Want to know a fun fact? David works at Adelaide University, the same university in Australia that my husband graduated from. It's crazy how twitter makes the world seem SO much smaller!
This year, I am teaching a class called "Math Concepts." It is a class for 9th graders who are not yet ready for Algebra 1. During the first semester, we worked on basic equation solving, integers, fractions, and decimals. Fractions were a huge struggle for the entire class, and I have to admit that I did not realize just how many misconceptions they had. We definitely improved in our understanding of fractions, but I still feel like these students have sooooooo many gaps.

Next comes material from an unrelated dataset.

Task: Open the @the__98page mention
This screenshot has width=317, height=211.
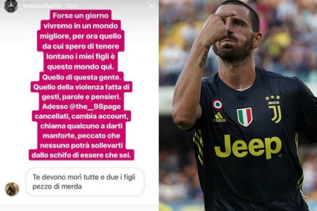Action: [x=95, y=107]
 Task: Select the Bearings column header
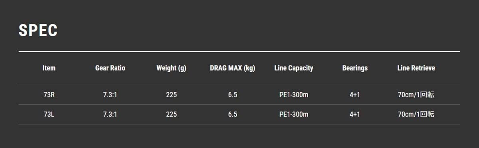[x=355, y=68]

Initially, I was scared to give my students this assignment because I was afraid they wouldn't be able to figure out how to shade 1/4 of the cross. At first, they wanted to color in one of the squares. We had a lovely conversation about how that wouldn't work because that would mean we had colored only 1/5 of the shape. Soon, a student suggested that we could just draw lines to divide the cross into four shapes. Then, we could color one of these sections. Once my students saw what 1/4 of the shape looked like, they started coming up with all kinds of their own solutions. I shouldn't have doubted what these students were capable of!
One student was super pleased with one of the designs she came up with, so she kept showing it to other students. So, a few of the designs are a bit more similar than I had hoped for. I can't get too mad, though, because it's super exciting to see my students excited about math!
Here are their solutions:
I love that even the imperfect solutions give me insights into how my students visualize fractions. I think the bottom left solution in the above picture would be a good conversation starter with students!

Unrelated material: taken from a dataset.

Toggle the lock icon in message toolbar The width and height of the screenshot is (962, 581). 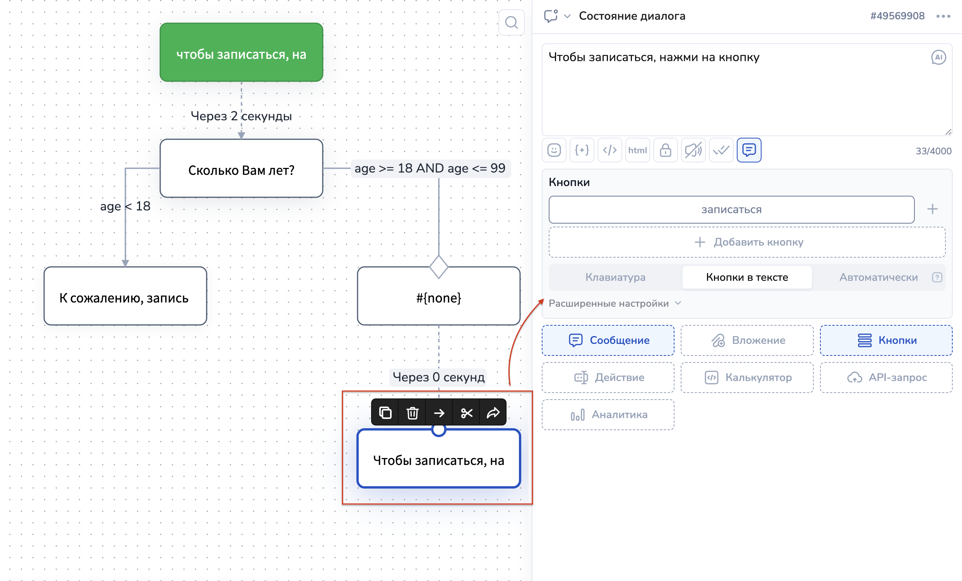coord(665,150)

Want this awesome sheet to use with your students? I downloaded it from David Butler's blog post. He also has a sheet that has one large cross for students to decorate. I printed these out, but we ran out of time. I think we may go back and revisit this activity after Christmas Break is over because one of my students mentioned during the last week of last semester that we should do "those cross things again." I guess that means this activity is a true keeper!